** Data for processing **
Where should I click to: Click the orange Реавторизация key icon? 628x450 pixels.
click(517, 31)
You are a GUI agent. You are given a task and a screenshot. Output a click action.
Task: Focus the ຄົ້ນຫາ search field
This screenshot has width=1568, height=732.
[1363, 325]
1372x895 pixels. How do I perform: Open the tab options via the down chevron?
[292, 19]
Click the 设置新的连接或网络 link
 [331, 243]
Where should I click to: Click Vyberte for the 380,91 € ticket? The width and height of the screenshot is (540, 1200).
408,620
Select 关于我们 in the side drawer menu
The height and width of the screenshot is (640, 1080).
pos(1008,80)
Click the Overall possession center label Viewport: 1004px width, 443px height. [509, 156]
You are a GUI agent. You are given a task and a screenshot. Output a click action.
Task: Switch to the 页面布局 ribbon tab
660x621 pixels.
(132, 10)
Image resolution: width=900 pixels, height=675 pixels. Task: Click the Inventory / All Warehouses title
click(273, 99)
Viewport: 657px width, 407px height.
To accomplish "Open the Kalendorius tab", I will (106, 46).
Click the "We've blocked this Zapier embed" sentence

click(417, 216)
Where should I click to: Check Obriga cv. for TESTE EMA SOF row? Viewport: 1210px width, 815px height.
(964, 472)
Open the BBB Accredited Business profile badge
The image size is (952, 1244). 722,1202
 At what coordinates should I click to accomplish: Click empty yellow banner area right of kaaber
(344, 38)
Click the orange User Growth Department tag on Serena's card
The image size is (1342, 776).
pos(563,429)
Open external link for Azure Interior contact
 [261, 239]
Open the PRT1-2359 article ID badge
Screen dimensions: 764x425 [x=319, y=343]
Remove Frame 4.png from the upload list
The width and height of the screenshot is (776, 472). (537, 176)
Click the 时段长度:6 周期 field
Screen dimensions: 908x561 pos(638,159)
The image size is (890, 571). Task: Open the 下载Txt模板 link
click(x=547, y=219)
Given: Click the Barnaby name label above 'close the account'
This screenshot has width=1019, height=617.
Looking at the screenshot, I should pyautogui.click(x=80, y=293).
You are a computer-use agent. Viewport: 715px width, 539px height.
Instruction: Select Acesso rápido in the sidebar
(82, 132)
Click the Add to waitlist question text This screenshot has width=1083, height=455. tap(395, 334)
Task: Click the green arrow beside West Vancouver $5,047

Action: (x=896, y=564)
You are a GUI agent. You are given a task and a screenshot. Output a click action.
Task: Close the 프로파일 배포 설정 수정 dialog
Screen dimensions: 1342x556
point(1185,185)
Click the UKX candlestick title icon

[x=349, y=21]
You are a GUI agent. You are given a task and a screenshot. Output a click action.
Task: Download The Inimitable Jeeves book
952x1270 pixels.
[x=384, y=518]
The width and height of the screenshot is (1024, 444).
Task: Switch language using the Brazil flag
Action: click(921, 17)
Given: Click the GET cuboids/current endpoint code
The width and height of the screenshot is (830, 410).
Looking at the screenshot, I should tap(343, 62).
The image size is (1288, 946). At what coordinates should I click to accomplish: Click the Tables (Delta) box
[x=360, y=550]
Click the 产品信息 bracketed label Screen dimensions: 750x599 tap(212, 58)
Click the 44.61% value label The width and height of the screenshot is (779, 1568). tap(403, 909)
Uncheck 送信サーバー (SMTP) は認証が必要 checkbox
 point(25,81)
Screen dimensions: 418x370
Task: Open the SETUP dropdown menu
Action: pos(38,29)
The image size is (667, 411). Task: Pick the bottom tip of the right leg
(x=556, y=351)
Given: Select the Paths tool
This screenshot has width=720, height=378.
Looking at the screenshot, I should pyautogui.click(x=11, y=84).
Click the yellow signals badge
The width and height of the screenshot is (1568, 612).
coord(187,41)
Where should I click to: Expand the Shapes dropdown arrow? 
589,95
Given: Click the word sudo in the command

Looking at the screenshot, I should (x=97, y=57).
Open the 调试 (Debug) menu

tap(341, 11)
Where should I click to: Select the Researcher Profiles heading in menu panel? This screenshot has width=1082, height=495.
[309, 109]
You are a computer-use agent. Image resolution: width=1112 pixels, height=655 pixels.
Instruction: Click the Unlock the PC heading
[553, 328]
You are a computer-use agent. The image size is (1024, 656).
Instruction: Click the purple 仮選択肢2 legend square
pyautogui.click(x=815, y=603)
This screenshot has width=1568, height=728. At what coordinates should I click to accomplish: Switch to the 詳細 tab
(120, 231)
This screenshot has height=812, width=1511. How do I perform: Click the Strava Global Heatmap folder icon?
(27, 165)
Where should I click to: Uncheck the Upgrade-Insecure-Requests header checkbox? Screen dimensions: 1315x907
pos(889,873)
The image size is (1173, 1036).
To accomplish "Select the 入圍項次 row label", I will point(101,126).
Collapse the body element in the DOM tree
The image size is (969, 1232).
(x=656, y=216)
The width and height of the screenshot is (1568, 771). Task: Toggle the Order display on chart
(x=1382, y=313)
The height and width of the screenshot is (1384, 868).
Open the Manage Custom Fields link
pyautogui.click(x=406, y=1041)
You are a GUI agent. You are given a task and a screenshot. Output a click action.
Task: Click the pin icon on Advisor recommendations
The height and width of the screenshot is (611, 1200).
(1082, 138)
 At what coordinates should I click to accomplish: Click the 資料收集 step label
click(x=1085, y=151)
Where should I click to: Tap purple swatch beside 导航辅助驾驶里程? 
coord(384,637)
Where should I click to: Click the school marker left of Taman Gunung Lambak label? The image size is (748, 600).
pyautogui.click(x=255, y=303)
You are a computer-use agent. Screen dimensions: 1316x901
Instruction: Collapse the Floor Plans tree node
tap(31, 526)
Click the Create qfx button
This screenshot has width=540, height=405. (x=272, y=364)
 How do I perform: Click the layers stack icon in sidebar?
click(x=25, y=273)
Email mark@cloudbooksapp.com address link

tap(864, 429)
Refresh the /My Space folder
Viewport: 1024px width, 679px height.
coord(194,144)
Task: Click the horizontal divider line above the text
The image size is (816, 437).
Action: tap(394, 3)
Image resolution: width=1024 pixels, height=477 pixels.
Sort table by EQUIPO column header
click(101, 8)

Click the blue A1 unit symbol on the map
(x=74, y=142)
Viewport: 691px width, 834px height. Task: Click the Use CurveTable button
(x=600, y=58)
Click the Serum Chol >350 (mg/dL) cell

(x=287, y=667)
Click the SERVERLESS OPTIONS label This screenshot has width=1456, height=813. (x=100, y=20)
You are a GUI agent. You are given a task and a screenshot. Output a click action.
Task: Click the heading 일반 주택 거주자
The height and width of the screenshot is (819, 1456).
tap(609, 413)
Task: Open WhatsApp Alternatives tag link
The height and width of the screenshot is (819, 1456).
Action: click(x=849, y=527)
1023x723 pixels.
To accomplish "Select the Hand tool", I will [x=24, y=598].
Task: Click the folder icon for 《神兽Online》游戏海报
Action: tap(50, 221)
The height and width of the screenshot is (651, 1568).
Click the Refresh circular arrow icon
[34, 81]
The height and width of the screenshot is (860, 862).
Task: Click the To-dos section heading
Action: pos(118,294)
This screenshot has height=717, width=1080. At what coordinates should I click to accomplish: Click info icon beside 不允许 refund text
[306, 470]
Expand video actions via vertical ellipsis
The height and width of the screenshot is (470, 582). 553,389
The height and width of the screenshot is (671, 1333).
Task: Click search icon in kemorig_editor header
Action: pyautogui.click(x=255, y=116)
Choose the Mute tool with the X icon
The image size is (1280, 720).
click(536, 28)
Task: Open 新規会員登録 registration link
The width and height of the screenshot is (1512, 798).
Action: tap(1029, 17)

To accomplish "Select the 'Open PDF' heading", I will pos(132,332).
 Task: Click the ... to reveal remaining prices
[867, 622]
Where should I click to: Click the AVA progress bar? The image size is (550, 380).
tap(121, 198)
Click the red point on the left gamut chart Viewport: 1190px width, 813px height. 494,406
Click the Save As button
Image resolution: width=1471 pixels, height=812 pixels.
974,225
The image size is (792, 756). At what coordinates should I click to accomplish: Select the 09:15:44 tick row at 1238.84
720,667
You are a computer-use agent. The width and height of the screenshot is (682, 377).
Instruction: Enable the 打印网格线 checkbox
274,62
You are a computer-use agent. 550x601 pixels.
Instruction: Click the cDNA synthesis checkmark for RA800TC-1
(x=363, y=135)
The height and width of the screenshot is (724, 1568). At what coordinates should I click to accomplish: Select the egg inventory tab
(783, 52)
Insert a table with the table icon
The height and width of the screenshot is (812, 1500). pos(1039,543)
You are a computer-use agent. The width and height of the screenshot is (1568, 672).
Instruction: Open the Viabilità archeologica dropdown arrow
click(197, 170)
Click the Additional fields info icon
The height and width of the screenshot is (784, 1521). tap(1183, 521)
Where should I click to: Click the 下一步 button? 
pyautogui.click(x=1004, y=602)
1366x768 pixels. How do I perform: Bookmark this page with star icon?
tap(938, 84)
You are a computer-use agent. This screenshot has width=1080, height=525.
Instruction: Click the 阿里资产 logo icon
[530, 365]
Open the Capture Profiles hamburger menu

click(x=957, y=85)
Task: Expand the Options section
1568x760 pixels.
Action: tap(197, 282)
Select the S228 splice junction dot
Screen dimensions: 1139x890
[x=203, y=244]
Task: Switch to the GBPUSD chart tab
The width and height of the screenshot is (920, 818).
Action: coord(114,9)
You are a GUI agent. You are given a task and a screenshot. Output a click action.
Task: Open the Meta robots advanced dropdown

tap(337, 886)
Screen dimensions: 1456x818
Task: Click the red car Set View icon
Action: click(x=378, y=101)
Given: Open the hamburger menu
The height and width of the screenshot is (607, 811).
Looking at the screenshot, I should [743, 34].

** Problem details **
Whenever a line in the entries holds the word "computer", copy that line.

** Task response **
You are a computer-use agent. Viewport: 715px width, 539px height.
You are a computer-use agent. Image resolution: width=1112 pixels, height=655 pixels.
You are a computer-use agent. The image size is (1024, 656).
You are a computer-use agent. Screen dimensions: 1316x901
You are a computer-use agent. The width and height of the screenshot is (682, 377).
You are a computer-use agent. 550x601 pixels.
You are a computer-use agent. The width and height of the screenshot is (1568, 672).
You are a computer-use agent. This screenshot has width=1080, height=525.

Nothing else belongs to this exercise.